__INSTRUCTIONS TO FOLLOW__. Give the data again exactly, stopping after the "two girl phone sex (36, 2320)" line.

Saved data entries:
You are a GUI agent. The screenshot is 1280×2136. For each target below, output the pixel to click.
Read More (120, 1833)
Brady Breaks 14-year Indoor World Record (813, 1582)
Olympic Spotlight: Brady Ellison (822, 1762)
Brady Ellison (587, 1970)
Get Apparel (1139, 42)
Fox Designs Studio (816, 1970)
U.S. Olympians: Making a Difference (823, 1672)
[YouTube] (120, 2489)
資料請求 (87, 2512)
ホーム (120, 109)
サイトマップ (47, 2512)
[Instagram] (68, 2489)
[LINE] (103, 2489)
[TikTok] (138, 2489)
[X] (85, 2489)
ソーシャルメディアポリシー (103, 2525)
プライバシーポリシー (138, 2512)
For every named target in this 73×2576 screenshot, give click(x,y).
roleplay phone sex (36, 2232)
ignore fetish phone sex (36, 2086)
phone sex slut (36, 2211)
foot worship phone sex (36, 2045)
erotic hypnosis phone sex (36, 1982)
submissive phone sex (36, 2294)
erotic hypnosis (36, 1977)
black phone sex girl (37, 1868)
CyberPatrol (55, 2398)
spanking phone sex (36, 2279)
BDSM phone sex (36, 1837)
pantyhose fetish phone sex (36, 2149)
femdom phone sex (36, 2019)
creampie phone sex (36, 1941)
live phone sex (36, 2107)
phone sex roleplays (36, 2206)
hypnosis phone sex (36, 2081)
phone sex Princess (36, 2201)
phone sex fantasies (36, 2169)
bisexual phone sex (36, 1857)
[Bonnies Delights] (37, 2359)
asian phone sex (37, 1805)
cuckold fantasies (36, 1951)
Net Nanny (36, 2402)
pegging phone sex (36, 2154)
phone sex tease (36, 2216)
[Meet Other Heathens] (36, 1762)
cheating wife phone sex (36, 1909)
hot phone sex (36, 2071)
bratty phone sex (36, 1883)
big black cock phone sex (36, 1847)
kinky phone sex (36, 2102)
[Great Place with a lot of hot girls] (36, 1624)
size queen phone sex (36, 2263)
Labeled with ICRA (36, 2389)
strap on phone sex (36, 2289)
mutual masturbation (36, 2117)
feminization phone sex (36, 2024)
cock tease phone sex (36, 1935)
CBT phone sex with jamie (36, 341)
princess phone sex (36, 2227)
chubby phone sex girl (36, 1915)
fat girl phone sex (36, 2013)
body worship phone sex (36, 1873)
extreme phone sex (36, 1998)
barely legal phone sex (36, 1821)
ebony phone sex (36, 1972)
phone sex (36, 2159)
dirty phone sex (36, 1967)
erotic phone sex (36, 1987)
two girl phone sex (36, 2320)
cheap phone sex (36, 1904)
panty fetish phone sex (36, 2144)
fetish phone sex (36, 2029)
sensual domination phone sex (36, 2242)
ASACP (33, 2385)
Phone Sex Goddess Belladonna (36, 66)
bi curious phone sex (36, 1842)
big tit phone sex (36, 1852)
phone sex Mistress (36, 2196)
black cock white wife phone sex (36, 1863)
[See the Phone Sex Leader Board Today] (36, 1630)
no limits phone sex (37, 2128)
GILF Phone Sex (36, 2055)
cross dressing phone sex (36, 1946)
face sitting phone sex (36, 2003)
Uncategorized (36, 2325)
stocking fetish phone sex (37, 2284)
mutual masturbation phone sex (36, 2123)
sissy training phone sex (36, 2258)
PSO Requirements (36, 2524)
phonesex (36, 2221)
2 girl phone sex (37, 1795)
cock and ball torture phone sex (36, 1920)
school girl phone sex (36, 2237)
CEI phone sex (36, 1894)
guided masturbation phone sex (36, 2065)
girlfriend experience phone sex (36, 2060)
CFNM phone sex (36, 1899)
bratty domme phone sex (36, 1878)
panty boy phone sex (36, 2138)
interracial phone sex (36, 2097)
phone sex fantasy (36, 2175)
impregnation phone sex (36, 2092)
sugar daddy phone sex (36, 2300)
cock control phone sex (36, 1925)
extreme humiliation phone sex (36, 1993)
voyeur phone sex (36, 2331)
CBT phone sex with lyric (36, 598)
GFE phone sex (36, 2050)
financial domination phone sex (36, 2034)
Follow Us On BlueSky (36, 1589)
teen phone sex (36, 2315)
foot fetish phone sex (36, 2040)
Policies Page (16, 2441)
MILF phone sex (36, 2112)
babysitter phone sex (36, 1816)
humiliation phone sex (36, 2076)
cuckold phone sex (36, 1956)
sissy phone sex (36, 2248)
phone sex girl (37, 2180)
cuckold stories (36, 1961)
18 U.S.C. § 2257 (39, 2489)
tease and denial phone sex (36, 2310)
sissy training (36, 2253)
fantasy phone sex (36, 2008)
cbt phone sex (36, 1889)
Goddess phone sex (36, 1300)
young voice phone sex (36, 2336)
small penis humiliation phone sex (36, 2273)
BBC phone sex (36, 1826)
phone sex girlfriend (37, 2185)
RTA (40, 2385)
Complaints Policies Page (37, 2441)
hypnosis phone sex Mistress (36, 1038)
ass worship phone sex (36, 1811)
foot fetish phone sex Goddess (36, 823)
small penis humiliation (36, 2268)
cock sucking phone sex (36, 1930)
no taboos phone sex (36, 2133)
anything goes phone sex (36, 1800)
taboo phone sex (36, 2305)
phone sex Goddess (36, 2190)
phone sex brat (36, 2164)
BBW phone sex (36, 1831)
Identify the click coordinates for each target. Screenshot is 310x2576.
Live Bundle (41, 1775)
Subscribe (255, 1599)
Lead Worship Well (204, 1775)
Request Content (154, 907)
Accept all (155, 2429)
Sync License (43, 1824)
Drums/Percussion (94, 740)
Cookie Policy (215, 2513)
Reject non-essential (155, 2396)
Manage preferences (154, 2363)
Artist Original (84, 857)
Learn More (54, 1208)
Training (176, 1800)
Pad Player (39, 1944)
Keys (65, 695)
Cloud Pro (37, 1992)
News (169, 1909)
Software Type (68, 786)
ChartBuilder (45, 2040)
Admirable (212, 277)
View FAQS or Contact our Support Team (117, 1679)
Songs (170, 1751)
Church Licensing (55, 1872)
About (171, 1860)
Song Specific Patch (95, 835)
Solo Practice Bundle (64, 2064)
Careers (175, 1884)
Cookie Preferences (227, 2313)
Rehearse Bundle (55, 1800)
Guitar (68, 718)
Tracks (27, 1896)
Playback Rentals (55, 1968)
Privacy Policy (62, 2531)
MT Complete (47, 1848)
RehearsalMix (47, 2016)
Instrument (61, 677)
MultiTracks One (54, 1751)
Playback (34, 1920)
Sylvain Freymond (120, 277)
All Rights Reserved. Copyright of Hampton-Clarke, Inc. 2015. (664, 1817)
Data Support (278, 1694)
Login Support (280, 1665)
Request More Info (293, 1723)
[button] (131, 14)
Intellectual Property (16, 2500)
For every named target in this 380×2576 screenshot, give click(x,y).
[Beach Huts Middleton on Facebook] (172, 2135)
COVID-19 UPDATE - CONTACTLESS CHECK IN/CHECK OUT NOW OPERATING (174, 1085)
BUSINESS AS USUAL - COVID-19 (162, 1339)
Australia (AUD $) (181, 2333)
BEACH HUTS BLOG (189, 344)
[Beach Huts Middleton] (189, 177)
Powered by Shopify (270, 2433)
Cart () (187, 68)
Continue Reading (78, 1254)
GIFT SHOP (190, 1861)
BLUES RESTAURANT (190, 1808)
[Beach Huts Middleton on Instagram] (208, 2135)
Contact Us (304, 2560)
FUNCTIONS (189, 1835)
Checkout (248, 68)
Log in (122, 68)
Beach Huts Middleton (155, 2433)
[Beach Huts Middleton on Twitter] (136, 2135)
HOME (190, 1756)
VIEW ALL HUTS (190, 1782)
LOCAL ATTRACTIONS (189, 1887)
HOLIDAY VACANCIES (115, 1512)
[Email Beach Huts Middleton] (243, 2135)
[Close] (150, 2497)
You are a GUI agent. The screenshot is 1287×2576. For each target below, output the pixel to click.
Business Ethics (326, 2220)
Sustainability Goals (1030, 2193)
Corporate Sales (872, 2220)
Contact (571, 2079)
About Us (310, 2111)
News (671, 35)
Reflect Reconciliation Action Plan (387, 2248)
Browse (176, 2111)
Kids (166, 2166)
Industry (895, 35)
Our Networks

__RESULT OF THIS EXERCISE__.
You are a GUI agent. The screenshot is 1280×2136. For each target below, output the pixel to click.
Read More (120, 1833)
Brady Breaks 14-year Indoor World Record (813, 1582)
Olympic Spotlight: Brady Ellison (822, 1762)
Brady Ellison (587, 1970)
Get Apparel (1139, 42)
Fox Designs Studio (816, 1970)
U.S. Olympians: Making a Difference (823, 1672)
[YouTube] (120, 2489)
資料請求 (87, 2512)
ホーム (120, 109)
サイトマップ (47, 2512)
[Instagram] (68, 2489)
[LINE] (103, 2489)
[TikTok] (138, 2489)
[X] (85, 2489)
ソーシャルメディアポリシー (103, 2525)
プライバシーポリシー (138, 2512)
For every named target in this 73×2576 screenshot, give click(x,y).
roleplay phone sex (36, 2232)
ignore fetish phone sex (36, 2086)
phone sex slut (36, 2211)
foot worship phone sex (36, 2045)
erotic hypnosis phone sex (36, 1982)
submissive phone sex (36, 2294)
erotic hypnosis (36, 1977)
black phone sex girl (37, 1868)
CyberPatrol (55, 2398)
spanking phone sex (36, 2279)
BDSM phone sex (36, 1837)
pantyhose fetish phone sex (36, 2149)
femdom phone sex (36, 2019)
creampie phone sex (36, 1941)
live phone sex (36, 2107)
phone sex roleplays (36, 2206)
hypnosis phone sex (36, 2081)
phone sex Princess (36, 2201)
phone sex fantasies (36, 2169)
bisexual phone sex (36, 1857)
[Bonnies Delights] (37, 2359)
asian phone sex (37, 1805)
cuckold fantasies (36, 1951)
Net Nanny (36, 2402)
pegging phone sex (36, 2154)
phone sex tease (36, 2216)
[Meet Other Heathens] (36, 1762)
cheating wife phone sex (36, 1909)
hot phone sex (36, 2071)
bratty phone sex (36, 1883)
big black cock phone sex (36, 1847)
kinky phone sex (36, 2102)
[Great Place with a lot of hot girls] (36, 1624)
size queen phone sex (36, 2263)
Labeled with ICRA (36, 2389)
strap on phone sex (36, 2289)
mutual masturbation (36, 2117)
feminization phone sex (36, 2024)
cock tease phone sex (36, 1935)
CBT phone sex with jamie (36, 341)
princess phone sex (36, 2227)
chubby phone sex girl (36, 1915)
fat girl phone sex (36, 2013)
body worship phone sex (36, 1873)
extreme phone sex (36, 1998)
barely legal phone sex (36, 1821)
ebony phone sex (36, 1972)
phone sex (36, 2159)
dirty phone sex (36, 1967)
erotic phone sex (36, 1987)
two girl phone sex (36, 2320)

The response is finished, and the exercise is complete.